If Knowledge Management is "all about people", then the best skills for a knowledge manager are people skills.
I was reading a Linked-in discussion recently on the skills and qualifications (other than KM skills) that a Knowledge Manager should have.- Some people said "Library and information skills"
- Some people said "Data analytics"
- Some said "KCS" (which is perfectly valid for those organisations looking at developing knowledge bases focused on contact centers and customer self-help)
It got me thinking, again, about this topic, and I came back to the following thought:
"If KM is "all about people", then the best skills for a knowledge manager are people skills; specifically the skills of change management, and the skills of facilitation.
If KM were "all about documents" then library skills might be top of your list, but I don't think I have ever heard anyone claim that "KM is all about documents". And if there were a discipline that was "all about documents" it would be document management.

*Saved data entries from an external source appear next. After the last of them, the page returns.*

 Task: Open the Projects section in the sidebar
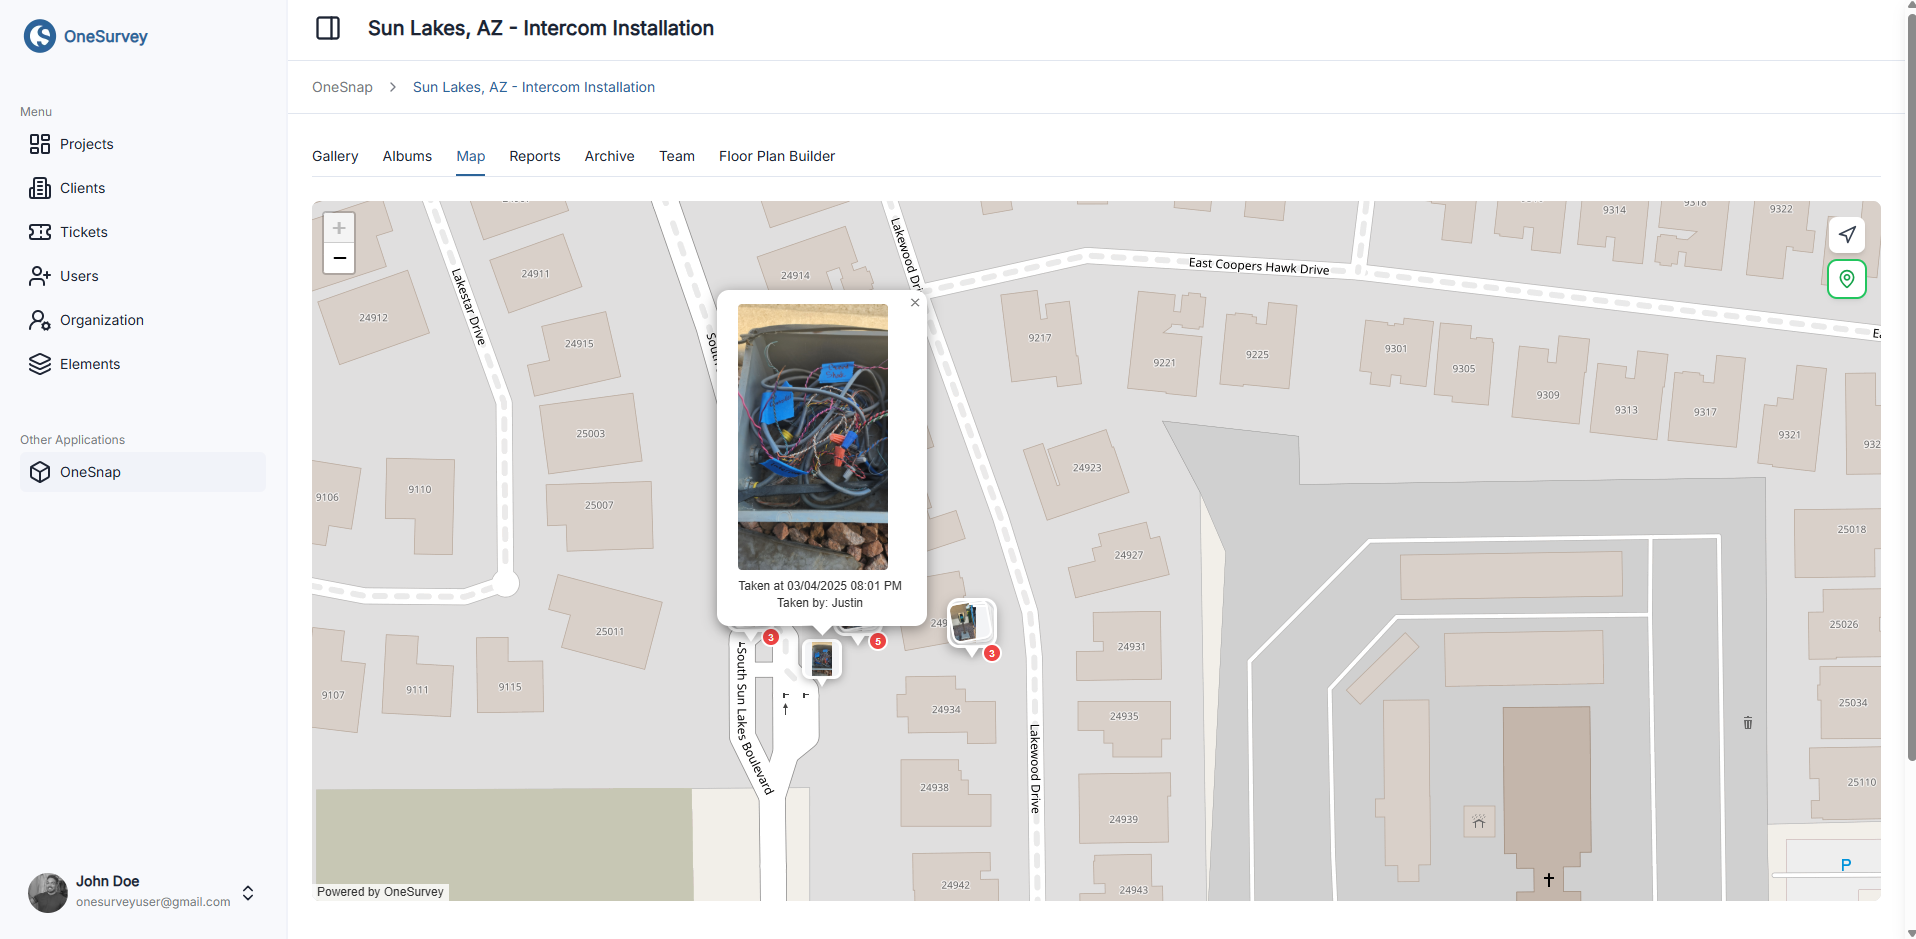(86, 144)
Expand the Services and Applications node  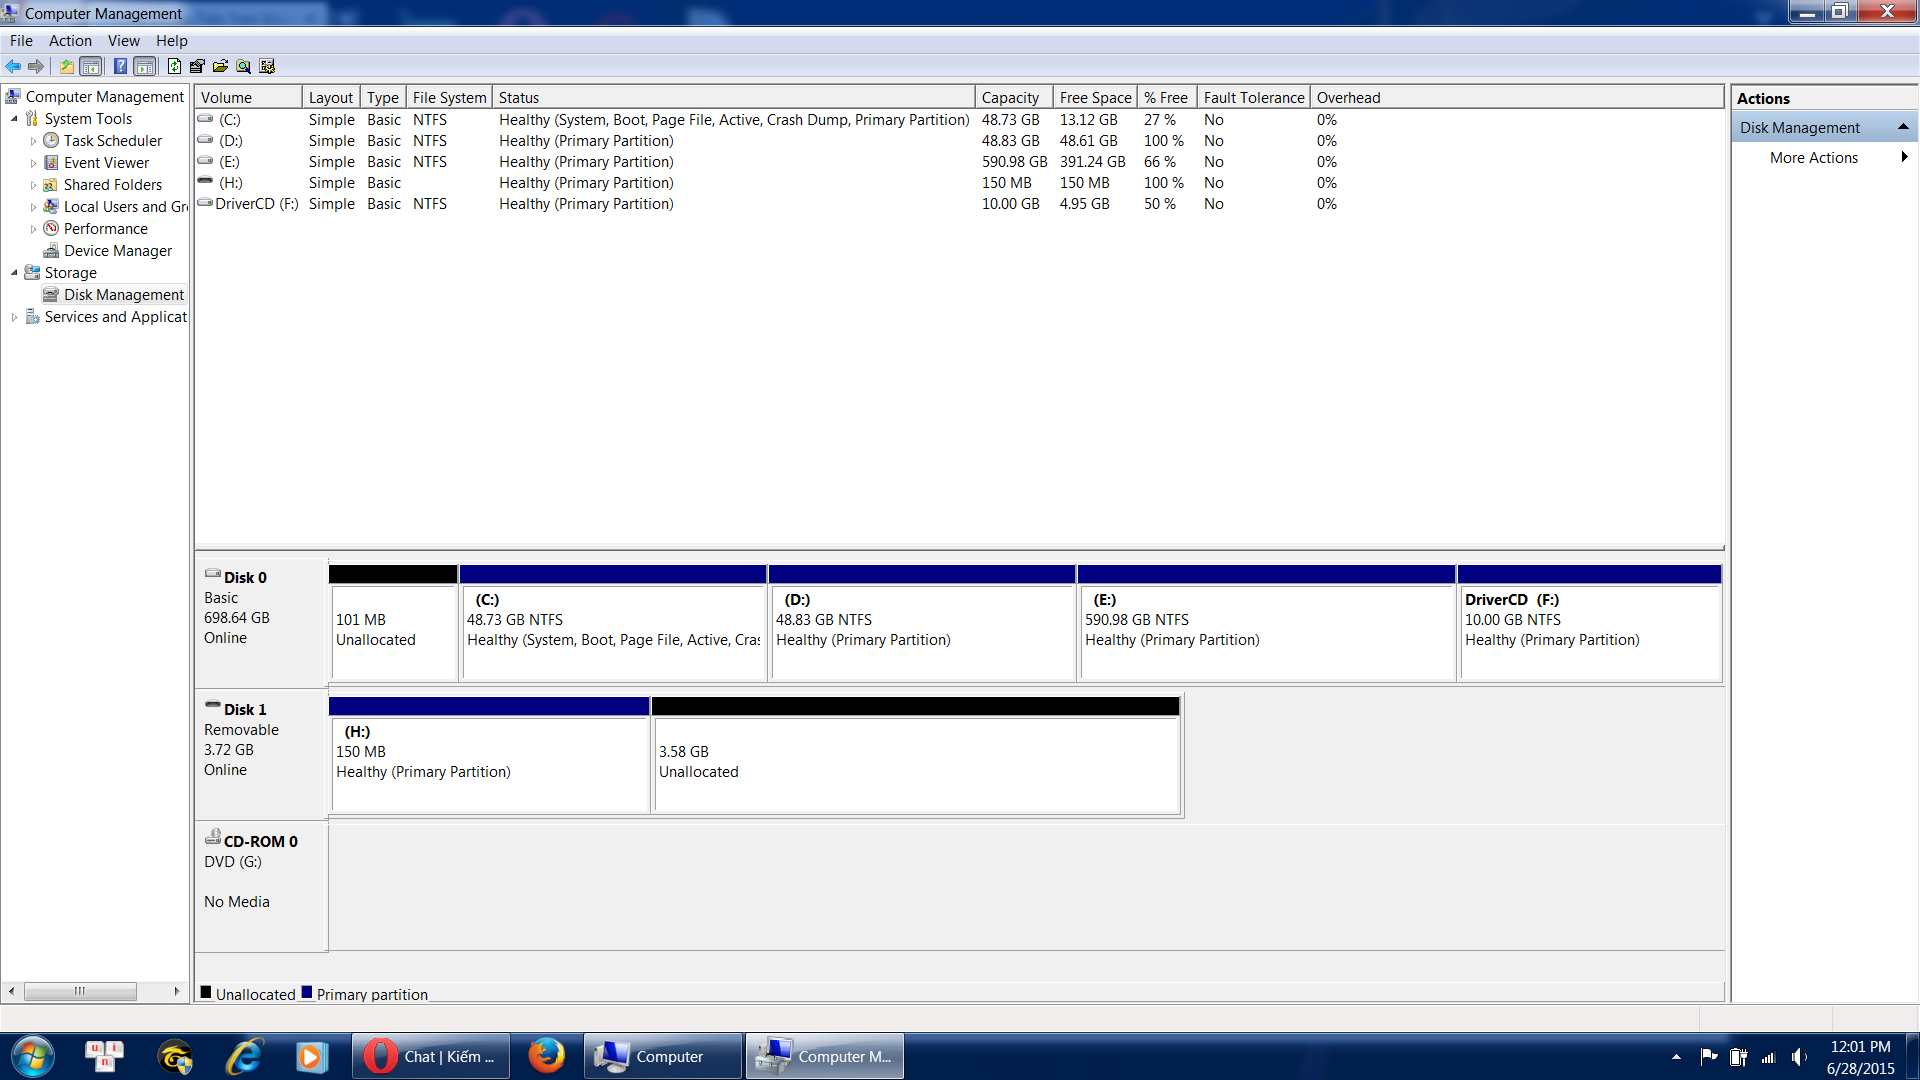[x=14, y=317]
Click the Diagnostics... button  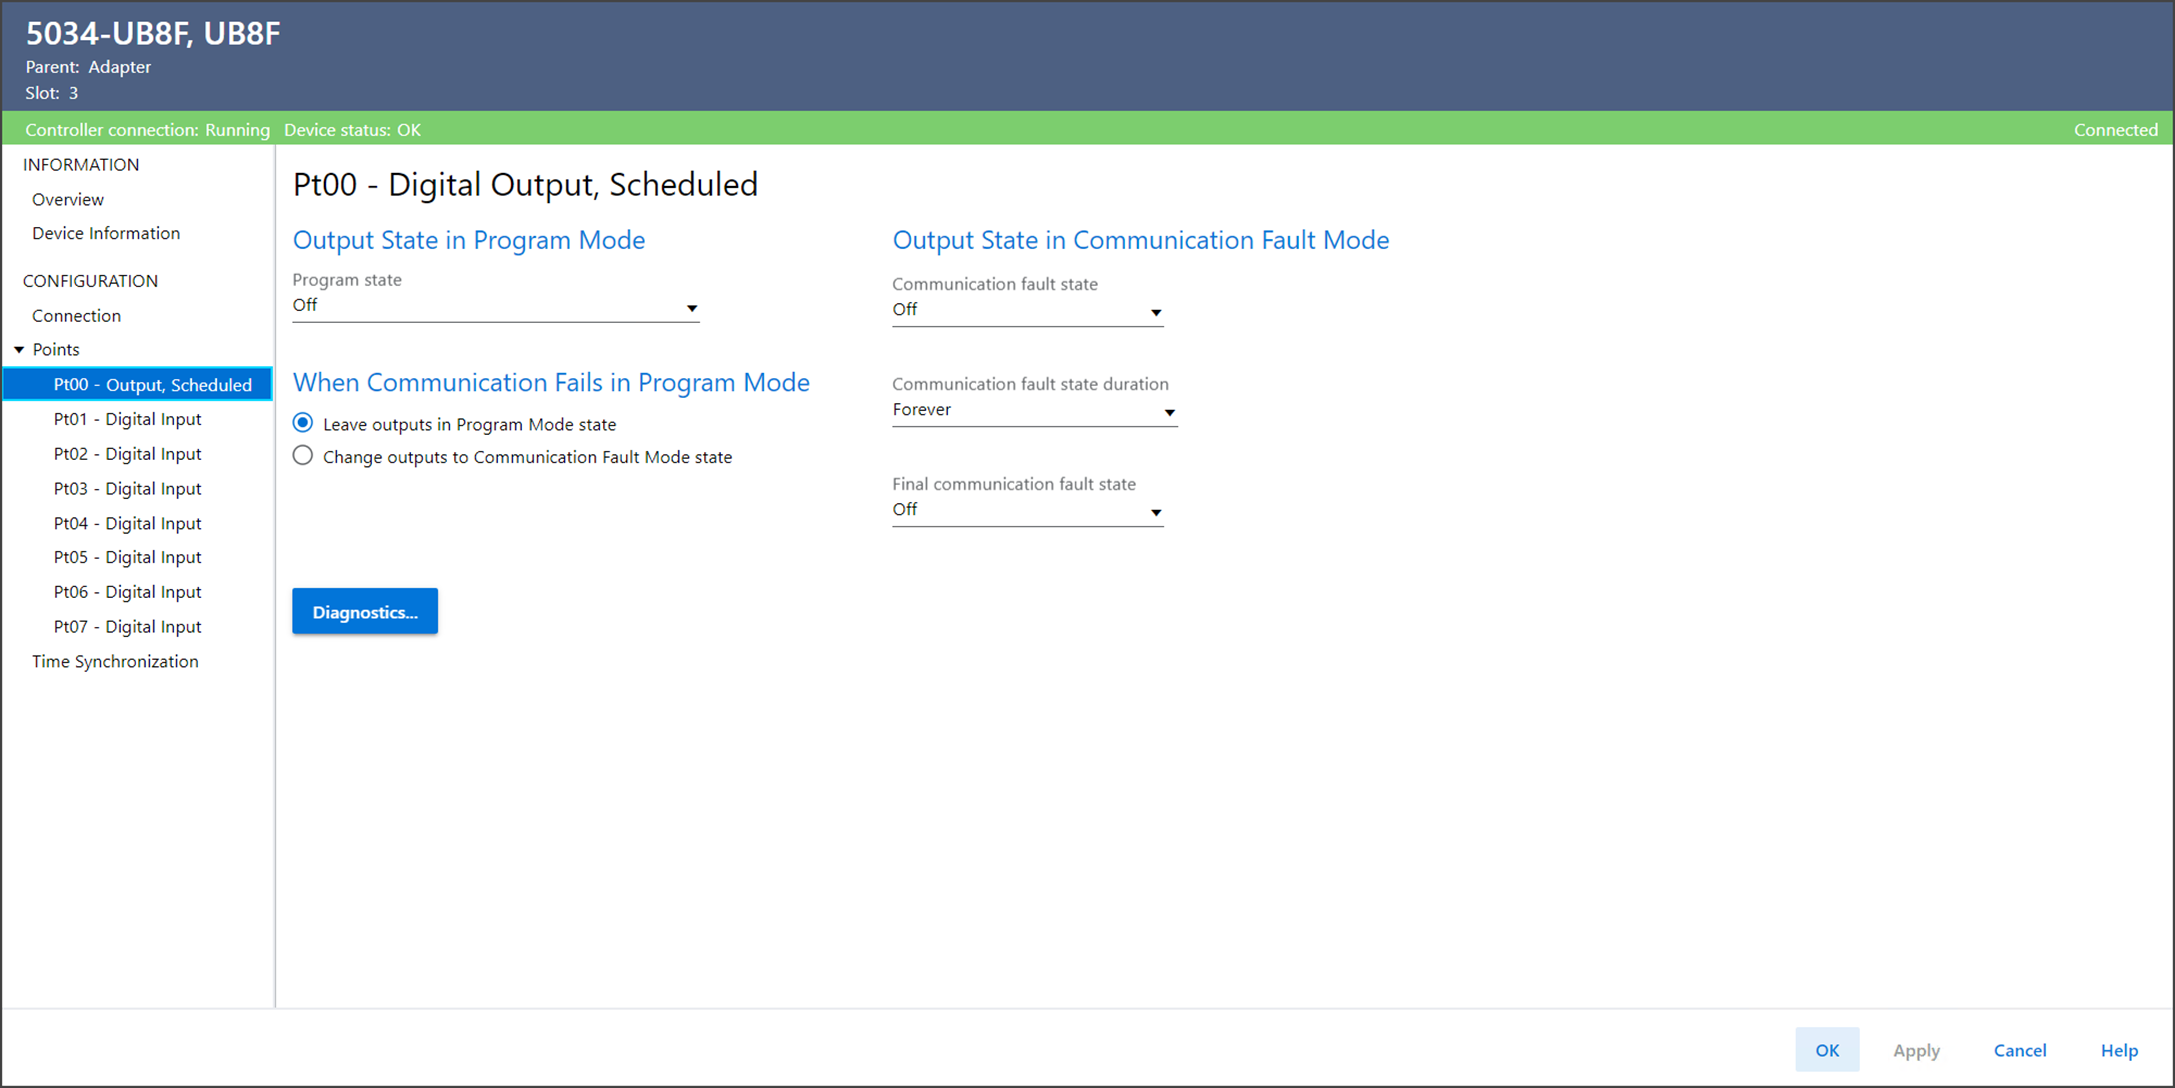(365, 612)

There is a similar argument with data. KM is not "all about data"
Therefore, if I were setting up a new KM team to introduce KM into an organisation, then the first skills I would provide to all of them would be change management and facilitation skills (as I argue here in a post entitled "The first thing a new KM team needs to learn").
After giving everyone a basic grounding, I would make sure that the following skills were on the team somewhere, but are not necessary for everyone on the team;
- Library and information management skills, to deal with that component of Knowledge (probably a minority component) that is explicit and codified into documents;
- Technology skills, to understand the tools for connecting people, synthesizing knowledge and finding stored knowledge (and that is both finding the documents and the people);
- Skills related to your own organisation (legal skills if you are a legal firm, sales skills if you are a sales organisation, engineering skills if you are an engineering contractor).
In addition the whole team needs training in the concepts, techniques and strategies of KM implementation, and that's where a specialist dedicated KM training provider comes in.